* Task to complete
Pick every line out of the entries below that holds the string "heading", and report them.

—————

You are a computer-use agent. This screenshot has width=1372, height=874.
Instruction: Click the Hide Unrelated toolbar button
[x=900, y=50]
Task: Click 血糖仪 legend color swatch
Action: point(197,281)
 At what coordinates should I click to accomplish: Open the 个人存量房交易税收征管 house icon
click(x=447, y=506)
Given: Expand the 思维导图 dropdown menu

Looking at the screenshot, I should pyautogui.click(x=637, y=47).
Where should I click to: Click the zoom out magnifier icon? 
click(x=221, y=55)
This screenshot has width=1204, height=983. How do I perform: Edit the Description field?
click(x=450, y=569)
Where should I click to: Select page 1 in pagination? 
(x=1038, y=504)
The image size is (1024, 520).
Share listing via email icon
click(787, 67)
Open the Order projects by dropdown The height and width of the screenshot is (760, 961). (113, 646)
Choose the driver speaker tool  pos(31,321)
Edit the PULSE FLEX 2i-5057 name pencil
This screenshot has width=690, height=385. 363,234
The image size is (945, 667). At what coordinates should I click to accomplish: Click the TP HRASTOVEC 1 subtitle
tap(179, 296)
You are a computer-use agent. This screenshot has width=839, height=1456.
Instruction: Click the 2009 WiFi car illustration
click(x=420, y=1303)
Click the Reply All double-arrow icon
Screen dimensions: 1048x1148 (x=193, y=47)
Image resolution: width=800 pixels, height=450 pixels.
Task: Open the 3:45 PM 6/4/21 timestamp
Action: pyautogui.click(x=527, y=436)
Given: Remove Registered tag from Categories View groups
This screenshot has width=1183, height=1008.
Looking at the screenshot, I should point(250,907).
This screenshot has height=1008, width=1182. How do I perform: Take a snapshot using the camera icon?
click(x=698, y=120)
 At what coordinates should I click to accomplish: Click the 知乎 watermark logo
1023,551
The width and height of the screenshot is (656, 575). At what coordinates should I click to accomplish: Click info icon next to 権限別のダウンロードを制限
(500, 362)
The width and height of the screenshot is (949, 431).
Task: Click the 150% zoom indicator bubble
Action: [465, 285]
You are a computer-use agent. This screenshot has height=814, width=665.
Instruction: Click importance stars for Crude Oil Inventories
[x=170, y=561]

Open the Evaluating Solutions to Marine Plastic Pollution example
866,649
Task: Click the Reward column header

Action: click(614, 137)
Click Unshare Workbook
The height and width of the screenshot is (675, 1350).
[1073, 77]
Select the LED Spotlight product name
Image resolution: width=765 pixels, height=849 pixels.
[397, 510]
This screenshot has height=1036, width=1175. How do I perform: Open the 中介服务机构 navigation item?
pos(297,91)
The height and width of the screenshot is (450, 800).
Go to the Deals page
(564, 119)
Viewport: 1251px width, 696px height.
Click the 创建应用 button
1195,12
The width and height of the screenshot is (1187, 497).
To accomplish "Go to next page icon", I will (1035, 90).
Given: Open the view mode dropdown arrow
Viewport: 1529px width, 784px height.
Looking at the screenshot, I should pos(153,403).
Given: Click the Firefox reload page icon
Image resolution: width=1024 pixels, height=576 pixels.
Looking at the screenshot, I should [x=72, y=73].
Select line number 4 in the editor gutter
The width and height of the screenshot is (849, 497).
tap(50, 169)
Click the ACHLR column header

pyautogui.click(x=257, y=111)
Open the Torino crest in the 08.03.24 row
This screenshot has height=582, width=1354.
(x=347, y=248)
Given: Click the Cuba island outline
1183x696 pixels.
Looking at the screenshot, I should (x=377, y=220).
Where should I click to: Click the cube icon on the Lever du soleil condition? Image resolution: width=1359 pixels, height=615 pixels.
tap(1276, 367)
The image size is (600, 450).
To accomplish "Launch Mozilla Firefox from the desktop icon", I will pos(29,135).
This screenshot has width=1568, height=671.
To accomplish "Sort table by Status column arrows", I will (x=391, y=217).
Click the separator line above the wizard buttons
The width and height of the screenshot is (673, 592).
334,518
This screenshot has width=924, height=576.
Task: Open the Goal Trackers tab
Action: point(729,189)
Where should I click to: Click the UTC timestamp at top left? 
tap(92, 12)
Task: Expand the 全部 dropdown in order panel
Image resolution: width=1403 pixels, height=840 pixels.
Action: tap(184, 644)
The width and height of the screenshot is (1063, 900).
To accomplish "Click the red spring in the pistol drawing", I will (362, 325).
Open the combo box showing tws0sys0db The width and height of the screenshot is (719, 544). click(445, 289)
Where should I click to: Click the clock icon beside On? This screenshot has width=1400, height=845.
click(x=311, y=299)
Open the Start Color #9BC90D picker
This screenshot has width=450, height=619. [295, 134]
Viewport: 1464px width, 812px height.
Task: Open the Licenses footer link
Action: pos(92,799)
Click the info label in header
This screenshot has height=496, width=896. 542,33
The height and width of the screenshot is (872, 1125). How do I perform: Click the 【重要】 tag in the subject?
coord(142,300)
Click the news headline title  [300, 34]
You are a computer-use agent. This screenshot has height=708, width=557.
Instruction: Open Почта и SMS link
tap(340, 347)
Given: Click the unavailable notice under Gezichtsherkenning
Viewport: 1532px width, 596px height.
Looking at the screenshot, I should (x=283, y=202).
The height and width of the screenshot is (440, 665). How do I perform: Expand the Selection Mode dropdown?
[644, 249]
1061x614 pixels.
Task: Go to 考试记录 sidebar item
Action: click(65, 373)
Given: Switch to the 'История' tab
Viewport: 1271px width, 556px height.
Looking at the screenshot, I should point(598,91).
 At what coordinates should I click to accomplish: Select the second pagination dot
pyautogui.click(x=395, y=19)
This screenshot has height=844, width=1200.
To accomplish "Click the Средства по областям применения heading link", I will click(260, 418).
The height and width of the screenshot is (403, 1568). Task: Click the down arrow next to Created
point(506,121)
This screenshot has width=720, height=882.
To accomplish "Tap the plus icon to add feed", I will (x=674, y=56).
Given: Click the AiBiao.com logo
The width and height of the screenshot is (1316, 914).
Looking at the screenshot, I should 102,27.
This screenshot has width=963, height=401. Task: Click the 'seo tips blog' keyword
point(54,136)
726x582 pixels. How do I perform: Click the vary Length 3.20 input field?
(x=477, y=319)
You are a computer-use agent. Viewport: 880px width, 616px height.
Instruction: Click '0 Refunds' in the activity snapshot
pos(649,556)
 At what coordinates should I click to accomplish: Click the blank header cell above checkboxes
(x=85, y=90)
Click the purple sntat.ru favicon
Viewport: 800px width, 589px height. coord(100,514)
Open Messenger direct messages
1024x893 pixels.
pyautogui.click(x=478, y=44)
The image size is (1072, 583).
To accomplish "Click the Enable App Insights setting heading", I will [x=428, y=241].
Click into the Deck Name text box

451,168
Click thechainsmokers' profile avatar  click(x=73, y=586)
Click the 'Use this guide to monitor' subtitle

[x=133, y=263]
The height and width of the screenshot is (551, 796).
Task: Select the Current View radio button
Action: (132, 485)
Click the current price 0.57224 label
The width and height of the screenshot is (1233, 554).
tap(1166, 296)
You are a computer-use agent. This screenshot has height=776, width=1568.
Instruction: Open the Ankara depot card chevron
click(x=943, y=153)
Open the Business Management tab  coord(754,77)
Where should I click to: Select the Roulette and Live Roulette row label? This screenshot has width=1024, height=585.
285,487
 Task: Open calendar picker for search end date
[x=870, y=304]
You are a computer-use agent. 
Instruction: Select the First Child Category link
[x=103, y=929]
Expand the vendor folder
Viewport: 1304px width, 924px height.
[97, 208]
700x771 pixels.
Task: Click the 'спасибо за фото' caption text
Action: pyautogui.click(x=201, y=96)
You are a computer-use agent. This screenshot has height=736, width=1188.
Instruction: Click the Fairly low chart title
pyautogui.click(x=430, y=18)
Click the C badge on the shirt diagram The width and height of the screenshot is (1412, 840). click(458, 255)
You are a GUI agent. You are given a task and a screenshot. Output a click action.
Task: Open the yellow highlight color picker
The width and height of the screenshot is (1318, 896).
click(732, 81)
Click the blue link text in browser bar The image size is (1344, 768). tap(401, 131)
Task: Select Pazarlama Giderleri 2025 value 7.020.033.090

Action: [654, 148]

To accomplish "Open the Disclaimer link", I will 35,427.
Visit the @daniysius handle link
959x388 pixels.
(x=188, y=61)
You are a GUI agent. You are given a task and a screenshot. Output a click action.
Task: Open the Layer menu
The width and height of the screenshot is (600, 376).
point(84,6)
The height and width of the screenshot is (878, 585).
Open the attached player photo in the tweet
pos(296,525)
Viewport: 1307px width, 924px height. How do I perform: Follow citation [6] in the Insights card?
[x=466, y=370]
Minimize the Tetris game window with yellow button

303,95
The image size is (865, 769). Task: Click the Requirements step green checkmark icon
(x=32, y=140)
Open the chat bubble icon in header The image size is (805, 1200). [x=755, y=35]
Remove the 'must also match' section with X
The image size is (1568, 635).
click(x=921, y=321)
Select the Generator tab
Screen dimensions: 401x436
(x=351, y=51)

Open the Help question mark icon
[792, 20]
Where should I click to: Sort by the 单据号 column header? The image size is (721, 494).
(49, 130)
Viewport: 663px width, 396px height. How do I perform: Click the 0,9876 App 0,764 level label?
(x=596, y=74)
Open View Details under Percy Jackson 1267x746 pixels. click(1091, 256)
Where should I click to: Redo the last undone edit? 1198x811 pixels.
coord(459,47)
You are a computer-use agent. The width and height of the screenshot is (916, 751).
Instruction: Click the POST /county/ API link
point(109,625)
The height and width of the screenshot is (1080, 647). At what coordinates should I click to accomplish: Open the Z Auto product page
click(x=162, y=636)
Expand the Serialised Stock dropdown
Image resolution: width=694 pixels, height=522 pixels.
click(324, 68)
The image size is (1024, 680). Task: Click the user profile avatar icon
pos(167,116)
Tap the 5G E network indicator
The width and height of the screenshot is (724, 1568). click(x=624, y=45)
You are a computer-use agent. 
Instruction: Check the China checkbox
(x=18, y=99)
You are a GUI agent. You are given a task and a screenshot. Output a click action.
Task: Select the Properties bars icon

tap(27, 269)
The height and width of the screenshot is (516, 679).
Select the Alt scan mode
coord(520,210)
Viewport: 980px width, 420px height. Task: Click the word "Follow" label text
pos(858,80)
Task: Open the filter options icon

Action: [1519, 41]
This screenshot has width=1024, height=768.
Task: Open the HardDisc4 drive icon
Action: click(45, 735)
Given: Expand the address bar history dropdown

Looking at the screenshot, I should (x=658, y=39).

—————

* Answer for this exercise
To accomplish "Click the Средства по областям применения heading link", I will click(260, 418).
To accomplish "Click the Enable App Insights setting heading", I will [x=428, y=241].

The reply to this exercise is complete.